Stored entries
────────────────────────────────────────

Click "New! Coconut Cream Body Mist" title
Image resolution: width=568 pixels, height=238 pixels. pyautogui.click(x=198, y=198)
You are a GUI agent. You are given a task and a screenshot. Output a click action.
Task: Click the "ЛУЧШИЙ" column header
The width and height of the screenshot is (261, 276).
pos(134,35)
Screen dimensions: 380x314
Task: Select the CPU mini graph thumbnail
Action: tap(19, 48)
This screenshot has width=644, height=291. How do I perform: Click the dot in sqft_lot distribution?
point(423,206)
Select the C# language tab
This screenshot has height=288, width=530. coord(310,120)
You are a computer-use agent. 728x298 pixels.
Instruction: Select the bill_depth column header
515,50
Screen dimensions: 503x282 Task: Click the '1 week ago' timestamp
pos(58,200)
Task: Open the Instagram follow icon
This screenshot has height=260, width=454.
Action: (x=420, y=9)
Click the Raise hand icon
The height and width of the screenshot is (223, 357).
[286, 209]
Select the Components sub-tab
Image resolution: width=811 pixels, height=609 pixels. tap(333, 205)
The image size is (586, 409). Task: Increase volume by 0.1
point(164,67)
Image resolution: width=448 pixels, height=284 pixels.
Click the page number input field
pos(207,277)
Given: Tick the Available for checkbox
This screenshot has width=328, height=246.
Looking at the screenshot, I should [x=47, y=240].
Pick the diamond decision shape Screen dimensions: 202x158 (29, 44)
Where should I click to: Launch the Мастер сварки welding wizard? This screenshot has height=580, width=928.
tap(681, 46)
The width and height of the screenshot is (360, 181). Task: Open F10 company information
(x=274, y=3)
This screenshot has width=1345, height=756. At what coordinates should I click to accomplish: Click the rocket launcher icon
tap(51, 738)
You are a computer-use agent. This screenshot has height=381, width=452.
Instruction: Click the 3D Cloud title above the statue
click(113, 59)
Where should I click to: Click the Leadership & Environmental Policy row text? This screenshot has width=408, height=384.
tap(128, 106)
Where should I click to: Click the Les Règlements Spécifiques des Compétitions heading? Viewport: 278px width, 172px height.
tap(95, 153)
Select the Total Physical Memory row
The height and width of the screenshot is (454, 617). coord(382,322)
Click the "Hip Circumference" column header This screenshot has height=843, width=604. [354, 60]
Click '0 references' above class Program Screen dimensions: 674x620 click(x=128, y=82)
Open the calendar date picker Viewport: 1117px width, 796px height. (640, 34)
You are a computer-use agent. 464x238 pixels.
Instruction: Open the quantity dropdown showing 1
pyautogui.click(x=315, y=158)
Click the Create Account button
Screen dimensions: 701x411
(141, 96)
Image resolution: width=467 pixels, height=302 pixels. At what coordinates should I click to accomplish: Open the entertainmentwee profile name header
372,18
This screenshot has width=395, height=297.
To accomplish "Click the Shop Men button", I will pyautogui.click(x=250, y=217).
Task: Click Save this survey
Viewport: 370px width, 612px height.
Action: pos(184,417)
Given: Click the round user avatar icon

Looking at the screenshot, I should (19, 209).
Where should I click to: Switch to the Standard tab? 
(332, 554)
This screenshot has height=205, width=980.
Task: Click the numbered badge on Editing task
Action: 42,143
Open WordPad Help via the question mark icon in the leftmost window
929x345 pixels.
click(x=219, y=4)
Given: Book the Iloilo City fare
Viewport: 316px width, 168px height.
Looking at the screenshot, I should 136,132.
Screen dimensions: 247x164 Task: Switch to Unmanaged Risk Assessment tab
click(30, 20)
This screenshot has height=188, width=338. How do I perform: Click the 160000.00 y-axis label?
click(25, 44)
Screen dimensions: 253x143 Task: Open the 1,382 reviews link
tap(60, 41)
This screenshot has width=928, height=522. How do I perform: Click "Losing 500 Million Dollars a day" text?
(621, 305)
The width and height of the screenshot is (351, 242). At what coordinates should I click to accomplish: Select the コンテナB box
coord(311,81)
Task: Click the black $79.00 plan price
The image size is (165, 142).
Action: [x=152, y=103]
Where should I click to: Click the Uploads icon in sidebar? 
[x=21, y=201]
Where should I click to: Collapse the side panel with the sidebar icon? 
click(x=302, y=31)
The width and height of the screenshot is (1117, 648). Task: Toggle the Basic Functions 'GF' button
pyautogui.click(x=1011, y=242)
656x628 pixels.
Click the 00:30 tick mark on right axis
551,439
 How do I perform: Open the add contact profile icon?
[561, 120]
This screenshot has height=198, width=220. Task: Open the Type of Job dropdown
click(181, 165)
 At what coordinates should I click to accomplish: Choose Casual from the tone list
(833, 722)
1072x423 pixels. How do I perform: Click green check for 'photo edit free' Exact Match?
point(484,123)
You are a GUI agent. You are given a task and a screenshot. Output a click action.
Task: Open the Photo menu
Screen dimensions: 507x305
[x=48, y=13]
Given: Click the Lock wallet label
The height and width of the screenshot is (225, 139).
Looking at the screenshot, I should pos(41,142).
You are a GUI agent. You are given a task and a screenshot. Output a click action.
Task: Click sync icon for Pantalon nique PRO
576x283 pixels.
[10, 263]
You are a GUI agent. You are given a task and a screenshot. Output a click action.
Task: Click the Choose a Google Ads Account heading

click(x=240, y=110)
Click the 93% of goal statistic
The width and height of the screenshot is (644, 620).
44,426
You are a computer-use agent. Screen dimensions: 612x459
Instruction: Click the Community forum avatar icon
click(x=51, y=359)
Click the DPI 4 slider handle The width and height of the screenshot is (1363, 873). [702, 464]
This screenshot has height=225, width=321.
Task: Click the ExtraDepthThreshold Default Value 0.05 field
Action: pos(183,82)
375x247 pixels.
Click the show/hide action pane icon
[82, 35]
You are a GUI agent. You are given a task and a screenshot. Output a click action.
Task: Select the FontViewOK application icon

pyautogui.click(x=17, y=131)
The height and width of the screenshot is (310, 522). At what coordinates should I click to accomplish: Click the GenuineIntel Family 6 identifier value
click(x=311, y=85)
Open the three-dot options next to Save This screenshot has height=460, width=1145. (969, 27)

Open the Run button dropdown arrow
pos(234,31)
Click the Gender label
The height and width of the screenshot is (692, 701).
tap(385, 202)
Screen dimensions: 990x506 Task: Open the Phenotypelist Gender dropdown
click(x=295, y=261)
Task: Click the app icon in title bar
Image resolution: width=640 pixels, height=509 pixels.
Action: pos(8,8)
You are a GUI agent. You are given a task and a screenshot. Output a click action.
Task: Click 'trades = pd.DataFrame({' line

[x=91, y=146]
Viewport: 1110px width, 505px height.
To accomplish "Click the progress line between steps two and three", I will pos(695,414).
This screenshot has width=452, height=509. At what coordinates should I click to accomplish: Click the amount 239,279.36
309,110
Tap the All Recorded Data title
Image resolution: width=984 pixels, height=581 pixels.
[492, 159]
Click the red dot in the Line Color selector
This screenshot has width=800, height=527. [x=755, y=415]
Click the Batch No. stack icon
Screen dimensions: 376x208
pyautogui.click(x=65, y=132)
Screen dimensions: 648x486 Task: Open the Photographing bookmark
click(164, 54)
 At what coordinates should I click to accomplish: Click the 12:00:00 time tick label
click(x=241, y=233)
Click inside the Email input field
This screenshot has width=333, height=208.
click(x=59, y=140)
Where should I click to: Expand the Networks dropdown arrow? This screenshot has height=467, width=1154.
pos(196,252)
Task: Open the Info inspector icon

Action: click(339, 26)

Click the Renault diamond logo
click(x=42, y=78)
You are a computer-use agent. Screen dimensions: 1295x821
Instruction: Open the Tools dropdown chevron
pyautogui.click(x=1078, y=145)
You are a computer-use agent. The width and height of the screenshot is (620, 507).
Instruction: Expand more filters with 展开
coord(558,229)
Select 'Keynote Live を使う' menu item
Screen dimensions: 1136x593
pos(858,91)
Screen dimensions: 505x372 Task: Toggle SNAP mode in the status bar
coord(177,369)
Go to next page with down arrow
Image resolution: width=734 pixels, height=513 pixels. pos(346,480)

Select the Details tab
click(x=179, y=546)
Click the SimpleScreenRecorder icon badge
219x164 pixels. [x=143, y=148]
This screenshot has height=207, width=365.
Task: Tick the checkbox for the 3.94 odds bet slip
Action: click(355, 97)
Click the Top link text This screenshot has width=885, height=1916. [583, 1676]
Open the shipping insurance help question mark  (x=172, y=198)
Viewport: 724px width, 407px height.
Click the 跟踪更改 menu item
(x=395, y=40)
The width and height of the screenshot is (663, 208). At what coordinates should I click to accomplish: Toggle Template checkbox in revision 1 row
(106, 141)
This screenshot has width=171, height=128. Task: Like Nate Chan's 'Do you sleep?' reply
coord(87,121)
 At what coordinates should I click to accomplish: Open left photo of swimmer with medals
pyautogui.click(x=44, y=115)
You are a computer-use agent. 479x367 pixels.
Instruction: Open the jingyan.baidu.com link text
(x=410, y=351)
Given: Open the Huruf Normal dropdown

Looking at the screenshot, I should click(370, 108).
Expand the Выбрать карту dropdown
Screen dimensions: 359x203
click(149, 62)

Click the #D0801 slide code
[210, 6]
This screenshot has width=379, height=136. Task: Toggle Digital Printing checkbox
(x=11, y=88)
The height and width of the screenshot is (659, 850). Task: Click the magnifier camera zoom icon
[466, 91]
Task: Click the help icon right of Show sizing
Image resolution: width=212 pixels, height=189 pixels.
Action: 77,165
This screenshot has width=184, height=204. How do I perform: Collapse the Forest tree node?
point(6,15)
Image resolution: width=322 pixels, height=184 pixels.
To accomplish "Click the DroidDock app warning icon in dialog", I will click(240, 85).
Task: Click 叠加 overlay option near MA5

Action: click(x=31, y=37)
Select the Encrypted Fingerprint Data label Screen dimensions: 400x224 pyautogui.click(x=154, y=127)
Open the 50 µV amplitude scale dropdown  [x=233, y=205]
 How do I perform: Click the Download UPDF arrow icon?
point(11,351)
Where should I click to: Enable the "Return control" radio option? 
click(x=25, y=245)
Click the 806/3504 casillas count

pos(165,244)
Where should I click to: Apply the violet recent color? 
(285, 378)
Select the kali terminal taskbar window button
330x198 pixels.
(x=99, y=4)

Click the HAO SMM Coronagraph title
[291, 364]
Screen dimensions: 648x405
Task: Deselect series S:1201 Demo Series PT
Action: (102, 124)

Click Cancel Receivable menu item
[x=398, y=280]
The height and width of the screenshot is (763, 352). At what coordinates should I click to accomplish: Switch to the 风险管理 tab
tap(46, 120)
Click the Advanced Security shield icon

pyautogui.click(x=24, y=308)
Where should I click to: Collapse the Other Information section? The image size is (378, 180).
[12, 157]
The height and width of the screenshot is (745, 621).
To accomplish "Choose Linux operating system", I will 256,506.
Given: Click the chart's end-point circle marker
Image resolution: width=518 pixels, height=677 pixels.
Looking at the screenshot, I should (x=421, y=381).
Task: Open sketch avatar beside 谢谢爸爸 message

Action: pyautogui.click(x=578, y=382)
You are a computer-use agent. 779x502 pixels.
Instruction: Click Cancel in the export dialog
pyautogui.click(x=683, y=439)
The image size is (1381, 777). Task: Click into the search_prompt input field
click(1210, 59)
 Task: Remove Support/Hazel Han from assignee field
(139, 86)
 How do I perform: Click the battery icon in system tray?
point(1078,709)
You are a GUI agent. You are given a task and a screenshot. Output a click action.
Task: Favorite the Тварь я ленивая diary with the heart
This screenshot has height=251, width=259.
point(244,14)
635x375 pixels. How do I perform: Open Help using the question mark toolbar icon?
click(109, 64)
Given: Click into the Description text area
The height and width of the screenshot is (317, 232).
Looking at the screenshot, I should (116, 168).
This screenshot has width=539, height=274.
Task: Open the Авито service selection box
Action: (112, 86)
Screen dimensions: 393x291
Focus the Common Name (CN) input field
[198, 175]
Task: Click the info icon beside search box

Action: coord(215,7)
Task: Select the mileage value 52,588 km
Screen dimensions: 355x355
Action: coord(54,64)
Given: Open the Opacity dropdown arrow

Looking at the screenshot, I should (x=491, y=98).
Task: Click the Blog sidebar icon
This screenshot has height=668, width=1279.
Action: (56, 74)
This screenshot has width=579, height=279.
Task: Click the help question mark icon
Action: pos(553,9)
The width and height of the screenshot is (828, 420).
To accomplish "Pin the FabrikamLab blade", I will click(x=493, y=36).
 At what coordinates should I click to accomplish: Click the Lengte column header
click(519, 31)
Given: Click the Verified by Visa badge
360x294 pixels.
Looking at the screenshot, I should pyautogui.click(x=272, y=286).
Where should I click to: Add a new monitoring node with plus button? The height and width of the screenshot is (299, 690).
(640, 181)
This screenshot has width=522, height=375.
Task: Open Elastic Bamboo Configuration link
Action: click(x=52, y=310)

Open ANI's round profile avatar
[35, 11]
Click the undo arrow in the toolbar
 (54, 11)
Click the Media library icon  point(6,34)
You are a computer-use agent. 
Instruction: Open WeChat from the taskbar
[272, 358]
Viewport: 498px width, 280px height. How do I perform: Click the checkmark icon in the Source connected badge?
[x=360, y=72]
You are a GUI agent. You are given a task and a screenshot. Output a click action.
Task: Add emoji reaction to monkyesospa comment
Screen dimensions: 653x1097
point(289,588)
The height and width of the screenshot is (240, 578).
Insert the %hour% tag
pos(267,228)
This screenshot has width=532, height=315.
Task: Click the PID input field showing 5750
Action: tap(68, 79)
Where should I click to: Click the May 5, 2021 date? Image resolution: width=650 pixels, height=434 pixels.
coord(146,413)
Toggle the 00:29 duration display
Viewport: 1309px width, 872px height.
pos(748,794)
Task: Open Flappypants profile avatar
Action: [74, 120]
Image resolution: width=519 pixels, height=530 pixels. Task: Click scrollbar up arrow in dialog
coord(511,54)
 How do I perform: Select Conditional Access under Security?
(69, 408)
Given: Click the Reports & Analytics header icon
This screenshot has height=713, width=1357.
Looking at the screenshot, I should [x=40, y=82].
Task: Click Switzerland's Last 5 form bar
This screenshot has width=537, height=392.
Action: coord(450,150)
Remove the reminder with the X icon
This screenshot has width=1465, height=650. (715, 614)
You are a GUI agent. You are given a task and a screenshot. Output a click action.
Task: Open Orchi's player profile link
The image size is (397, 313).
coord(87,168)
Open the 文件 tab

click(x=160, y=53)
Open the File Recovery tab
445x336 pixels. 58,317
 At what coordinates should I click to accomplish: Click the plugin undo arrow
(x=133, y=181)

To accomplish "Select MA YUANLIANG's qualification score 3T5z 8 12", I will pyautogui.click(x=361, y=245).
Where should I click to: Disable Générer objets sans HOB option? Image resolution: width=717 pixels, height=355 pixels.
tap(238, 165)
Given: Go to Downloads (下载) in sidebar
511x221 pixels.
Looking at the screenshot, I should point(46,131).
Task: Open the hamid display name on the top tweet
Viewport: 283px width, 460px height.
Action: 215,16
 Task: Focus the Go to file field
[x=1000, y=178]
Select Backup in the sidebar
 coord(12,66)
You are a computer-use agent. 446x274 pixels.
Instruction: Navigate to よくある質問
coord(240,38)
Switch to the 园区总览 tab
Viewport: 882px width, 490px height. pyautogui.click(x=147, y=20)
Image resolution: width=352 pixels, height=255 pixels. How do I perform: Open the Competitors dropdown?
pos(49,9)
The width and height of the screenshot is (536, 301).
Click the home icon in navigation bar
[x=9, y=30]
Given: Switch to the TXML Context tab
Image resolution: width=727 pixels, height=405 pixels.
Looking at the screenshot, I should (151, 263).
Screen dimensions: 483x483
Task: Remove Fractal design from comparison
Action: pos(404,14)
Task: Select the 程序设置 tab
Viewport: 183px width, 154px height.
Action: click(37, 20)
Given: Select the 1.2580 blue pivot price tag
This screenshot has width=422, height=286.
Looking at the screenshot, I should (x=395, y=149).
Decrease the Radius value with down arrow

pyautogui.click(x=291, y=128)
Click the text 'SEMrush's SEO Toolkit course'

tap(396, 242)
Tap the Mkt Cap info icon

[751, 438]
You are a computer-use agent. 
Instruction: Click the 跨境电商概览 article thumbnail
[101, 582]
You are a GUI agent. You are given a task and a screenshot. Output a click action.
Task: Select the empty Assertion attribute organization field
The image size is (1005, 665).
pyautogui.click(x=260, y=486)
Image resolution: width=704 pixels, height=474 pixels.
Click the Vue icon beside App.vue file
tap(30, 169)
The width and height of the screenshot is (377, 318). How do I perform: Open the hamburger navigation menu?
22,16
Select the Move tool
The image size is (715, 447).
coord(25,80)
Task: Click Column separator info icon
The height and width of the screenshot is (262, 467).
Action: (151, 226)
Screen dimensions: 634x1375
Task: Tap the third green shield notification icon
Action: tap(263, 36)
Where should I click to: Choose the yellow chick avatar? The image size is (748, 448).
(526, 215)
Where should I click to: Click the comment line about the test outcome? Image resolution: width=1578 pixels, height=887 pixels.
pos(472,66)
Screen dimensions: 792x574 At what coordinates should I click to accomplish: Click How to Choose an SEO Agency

────────────────────────────────────────

*Instructions to follow:*
With the string "three" as the key, filter the data above and show the lines that match.

*Written reply:*
Open the three-dot options next to Save This screenshot has height=460, width=1145. (969, 27)
To accomplish "Click the progress line between steps two and three", I will pos(695,414).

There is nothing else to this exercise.